> _DESCRIPTION OF THE TASK_: Copy out the records verbatim, beginning with the line that contains "This screenshot has height=229, width=367." and continuing through the line that contains "will tap(73, 178).".

> _DATA RECORDS_:
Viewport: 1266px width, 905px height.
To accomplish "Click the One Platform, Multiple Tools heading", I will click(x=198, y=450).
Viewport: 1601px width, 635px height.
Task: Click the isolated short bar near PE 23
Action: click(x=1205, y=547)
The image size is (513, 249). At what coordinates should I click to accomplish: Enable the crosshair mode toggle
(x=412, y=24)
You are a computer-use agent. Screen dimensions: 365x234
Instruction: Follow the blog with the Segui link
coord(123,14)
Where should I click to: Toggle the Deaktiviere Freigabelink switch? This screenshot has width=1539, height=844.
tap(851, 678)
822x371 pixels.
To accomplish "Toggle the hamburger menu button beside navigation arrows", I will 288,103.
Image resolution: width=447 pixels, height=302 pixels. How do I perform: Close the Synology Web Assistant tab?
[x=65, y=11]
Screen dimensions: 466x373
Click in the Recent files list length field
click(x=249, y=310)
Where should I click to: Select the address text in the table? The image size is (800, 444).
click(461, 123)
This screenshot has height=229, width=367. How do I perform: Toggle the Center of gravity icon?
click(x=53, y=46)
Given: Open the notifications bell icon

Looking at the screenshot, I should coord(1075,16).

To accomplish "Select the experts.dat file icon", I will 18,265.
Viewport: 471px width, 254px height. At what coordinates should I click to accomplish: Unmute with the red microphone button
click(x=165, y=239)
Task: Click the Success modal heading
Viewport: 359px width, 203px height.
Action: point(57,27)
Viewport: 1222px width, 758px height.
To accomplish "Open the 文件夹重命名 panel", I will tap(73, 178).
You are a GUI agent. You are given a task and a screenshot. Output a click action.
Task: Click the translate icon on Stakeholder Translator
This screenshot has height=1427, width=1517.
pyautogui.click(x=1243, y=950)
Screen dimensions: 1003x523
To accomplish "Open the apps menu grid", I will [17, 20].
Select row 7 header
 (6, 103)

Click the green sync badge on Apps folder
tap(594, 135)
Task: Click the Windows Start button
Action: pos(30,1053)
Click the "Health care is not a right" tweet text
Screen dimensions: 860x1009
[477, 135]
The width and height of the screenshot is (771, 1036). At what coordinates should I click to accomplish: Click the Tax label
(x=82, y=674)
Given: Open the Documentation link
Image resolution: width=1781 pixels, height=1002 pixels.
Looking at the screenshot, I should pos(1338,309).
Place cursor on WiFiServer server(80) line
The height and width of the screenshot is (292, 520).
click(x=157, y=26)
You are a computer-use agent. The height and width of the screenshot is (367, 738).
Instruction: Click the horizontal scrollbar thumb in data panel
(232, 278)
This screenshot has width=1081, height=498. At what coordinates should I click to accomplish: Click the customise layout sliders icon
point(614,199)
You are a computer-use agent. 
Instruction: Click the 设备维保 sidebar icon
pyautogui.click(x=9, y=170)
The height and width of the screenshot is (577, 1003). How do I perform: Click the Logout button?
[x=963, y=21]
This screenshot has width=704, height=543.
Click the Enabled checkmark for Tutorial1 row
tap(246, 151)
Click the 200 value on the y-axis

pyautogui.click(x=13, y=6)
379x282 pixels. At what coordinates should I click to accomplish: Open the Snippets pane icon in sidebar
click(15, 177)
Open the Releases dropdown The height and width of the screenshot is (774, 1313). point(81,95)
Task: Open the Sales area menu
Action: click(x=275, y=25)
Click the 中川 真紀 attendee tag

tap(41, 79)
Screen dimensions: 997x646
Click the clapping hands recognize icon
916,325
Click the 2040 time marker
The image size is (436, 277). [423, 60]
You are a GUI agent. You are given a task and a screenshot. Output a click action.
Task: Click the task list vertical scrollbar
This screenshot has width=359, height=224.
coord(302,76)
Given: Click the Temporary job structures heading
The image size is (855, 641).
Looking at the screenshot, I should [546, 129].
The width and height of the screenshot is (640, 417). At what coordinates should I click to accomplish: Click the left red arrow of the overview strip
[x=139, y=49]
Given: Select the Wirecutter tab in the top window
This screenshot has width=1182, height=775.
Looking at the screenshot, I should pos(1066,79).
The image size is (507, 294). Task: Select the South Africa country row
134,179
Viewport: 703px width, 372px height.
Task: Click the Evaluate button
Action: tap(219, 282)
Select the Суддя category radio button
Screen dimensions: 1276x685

> _ANSWER_:
This screenshot has height=229, width=367. How do I perform: Toggle the Center of gravity icon?
click(x=53, y=46)
Given: Open the notifications bell icon

Looking at the screenshot, I should coord(1075,16).

To accomplish "Select the experts.dat file icon", I will 18,265.
Viewport: 471px width, 254px height. At what coordinates should I click to accomplish: Unmute with the red microphone button
click(x=165, y=239)
Task: Click the Success modal heading
Viewport: 359px width, 203px height.
Action: point(57,27)
Viewport: 1222px width, 758px height.
To accomplish "Open the 文件夹重命名 panel", I will tap(73, 178).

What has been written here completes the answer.